### O QUE FAZER
Formate como uma lista JSON de strings o trecho do material que começa na linha que contém "Where should I" e segue até o fim do material, com uma string por linha e sem as linhas em branco. Deixe as imagens de fora da resposta.

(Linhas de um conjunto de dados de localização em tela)
----------------

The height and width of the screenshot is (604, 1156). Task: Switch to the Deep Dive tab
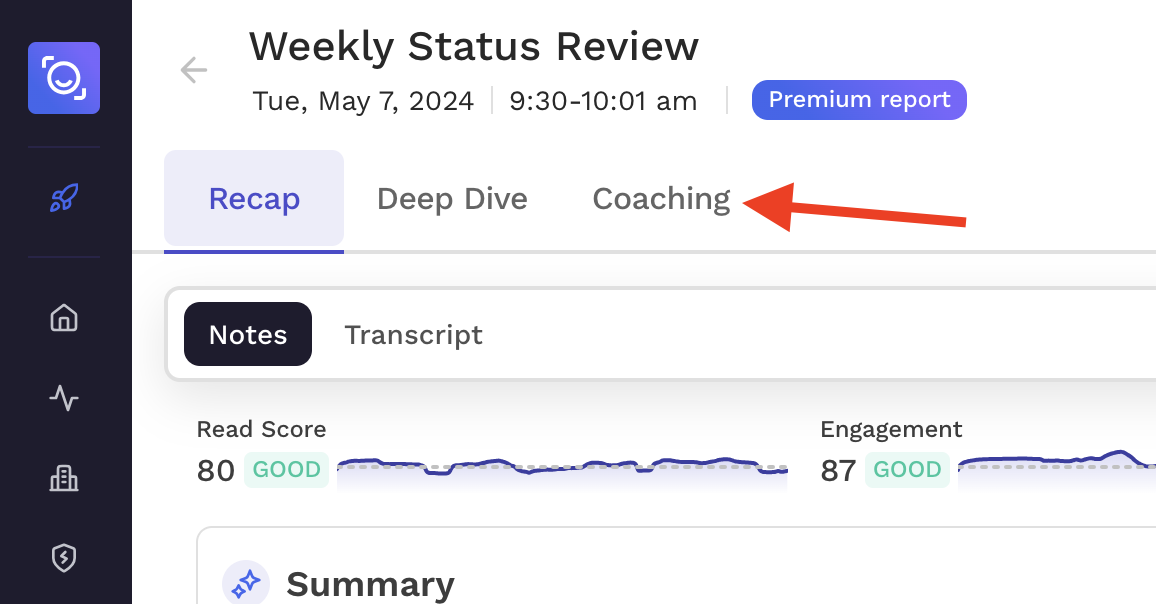point(452,199)
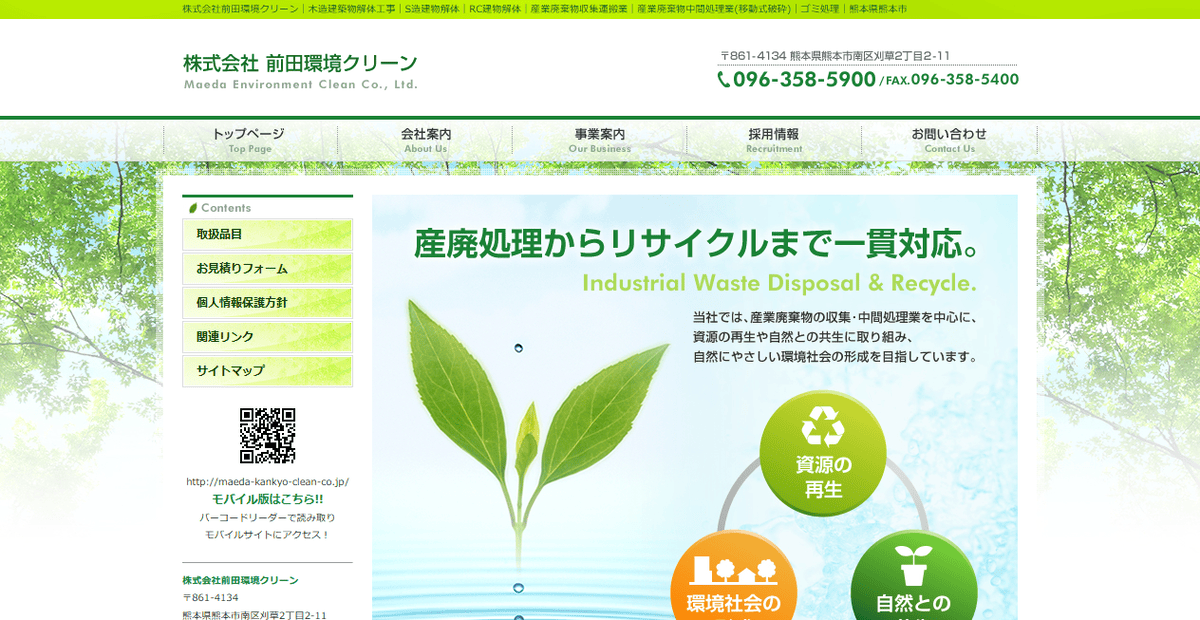Click the 株式会社 前田環境クリーン logo

(x=298, y=62)
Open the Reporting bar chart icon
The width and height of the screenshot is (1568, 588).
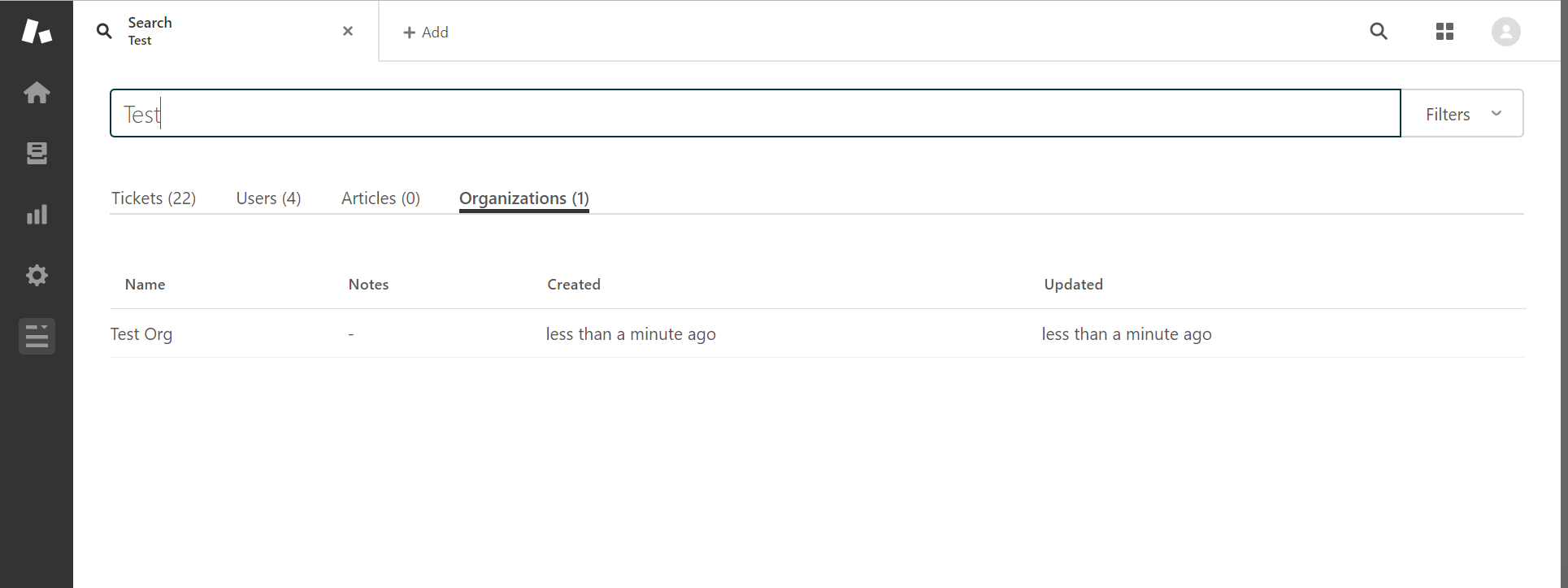point(37,215)
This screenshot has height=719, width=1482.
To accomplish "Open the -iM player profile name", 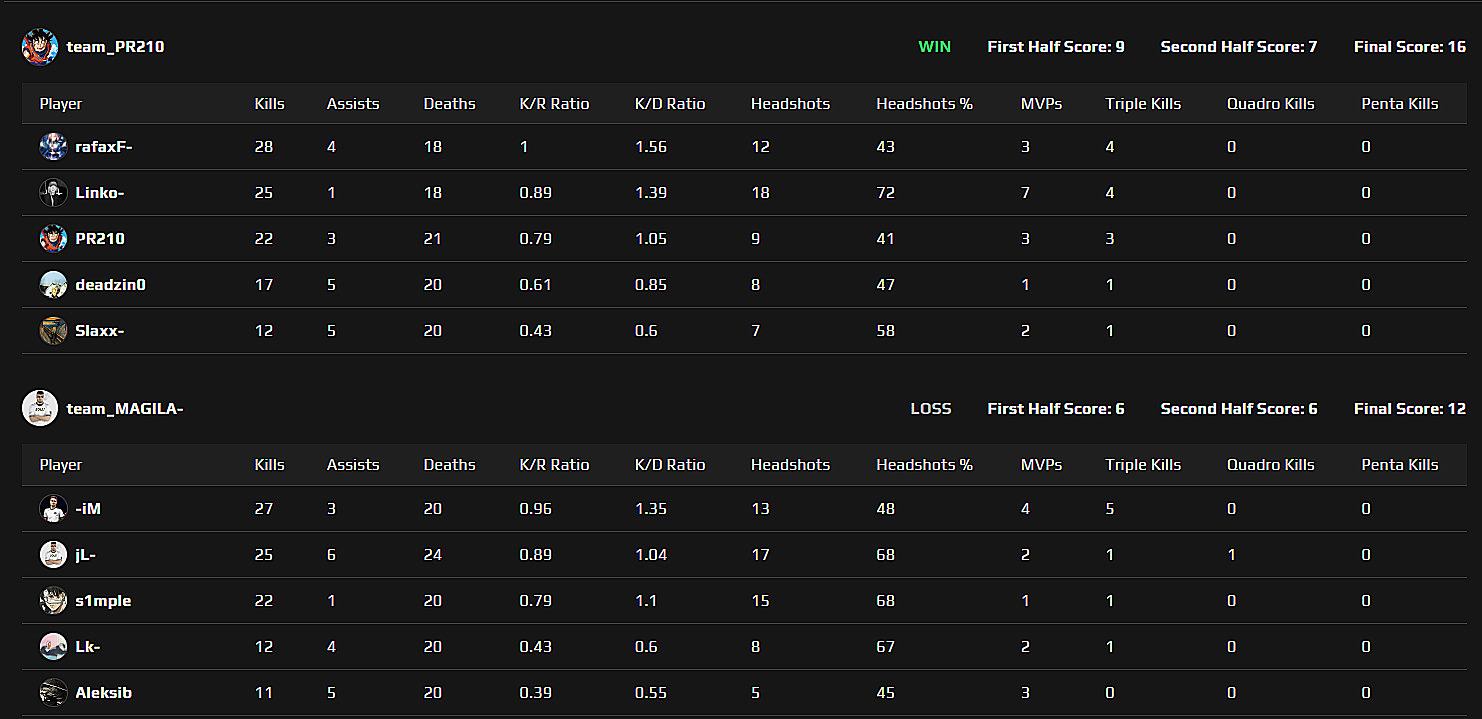I will click(x=88, y=509).
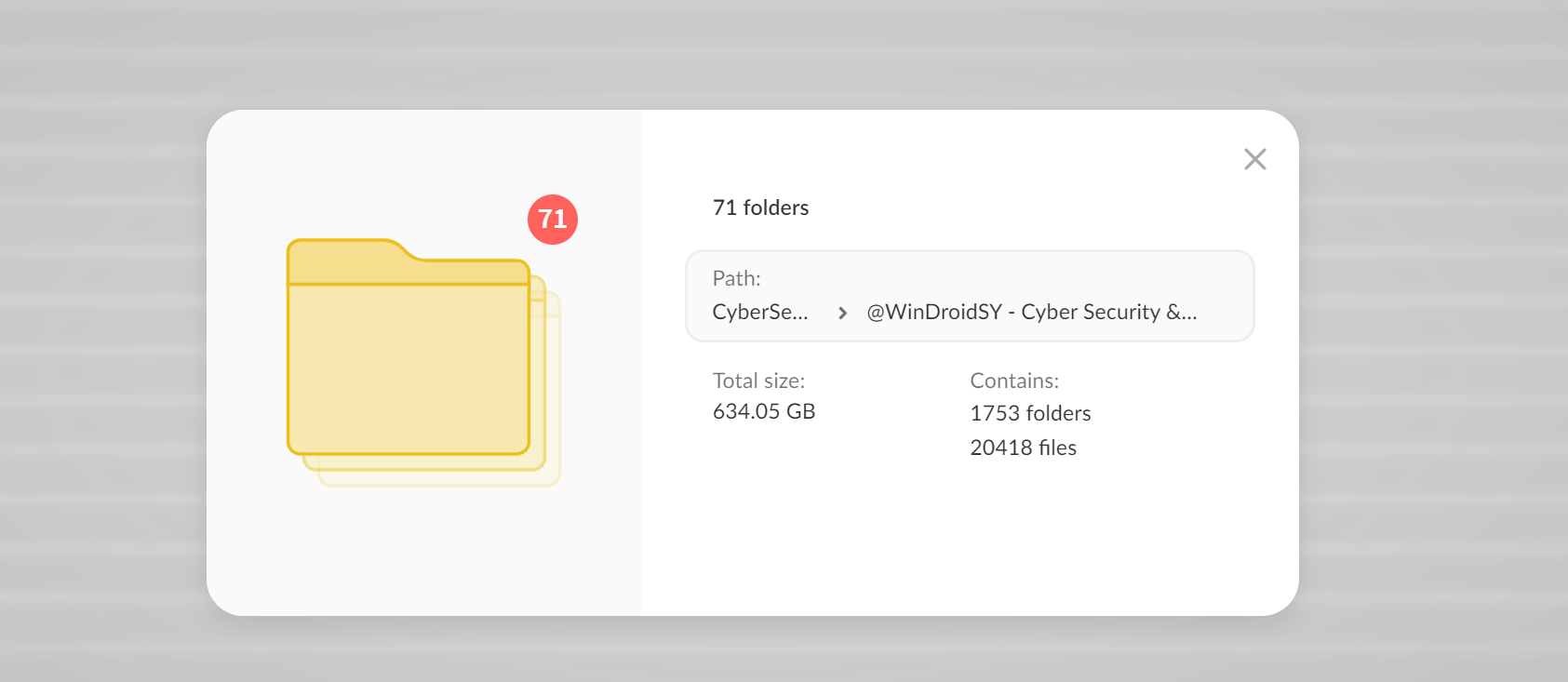Click the red 71 count badge

point(553,220)
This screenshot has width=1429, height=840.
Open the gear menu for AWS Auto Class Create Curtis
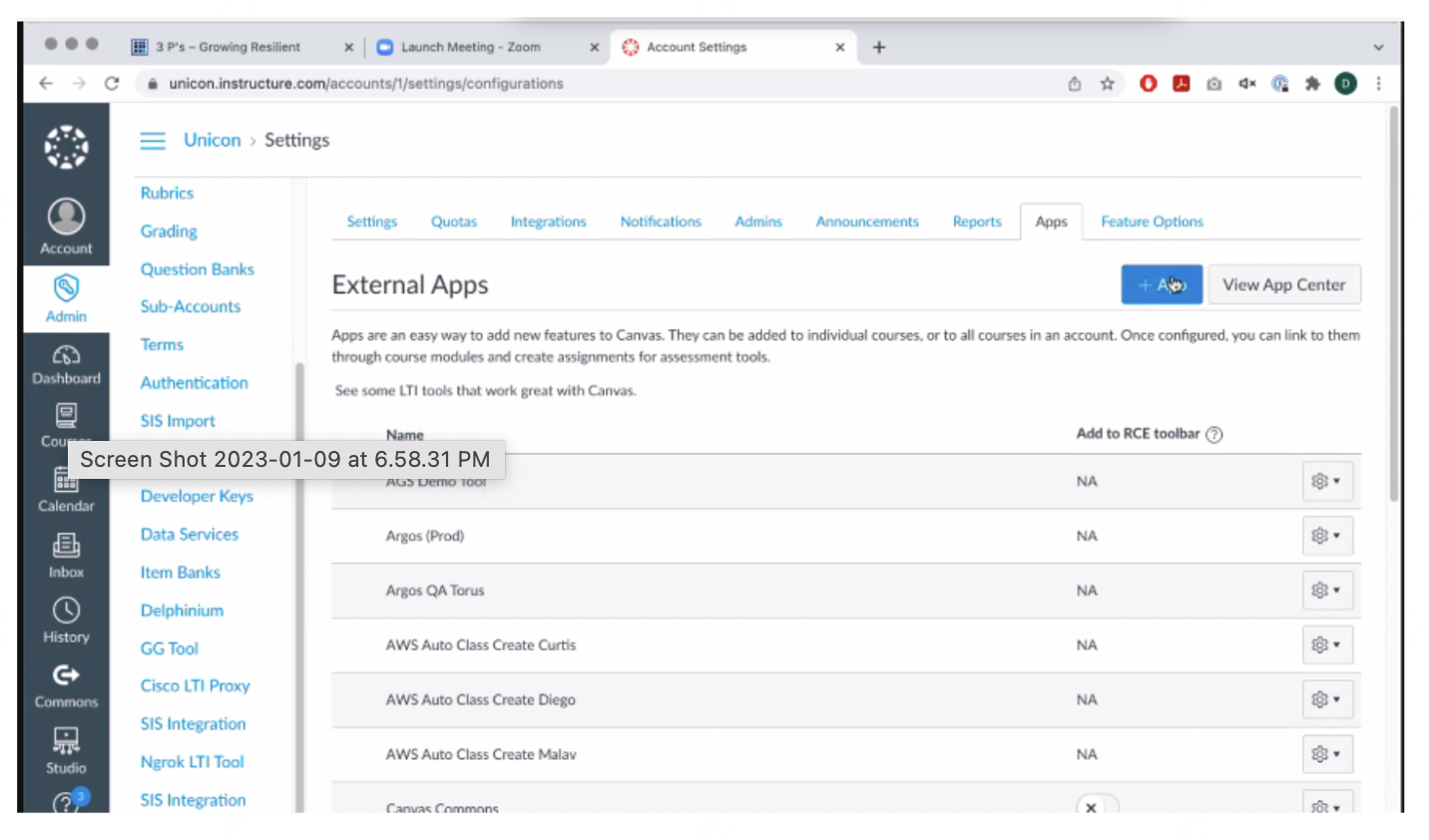click(x=1327, y=644)
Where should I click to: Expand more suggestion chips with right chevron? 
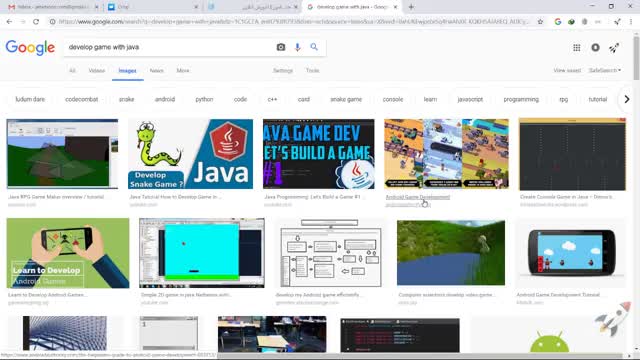[627, 99]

----------------

### RESPOSTA FINAL
[
  "Where should I click to: Expand more suggestion chips with right chevron? ",
  "[627, 99]"
]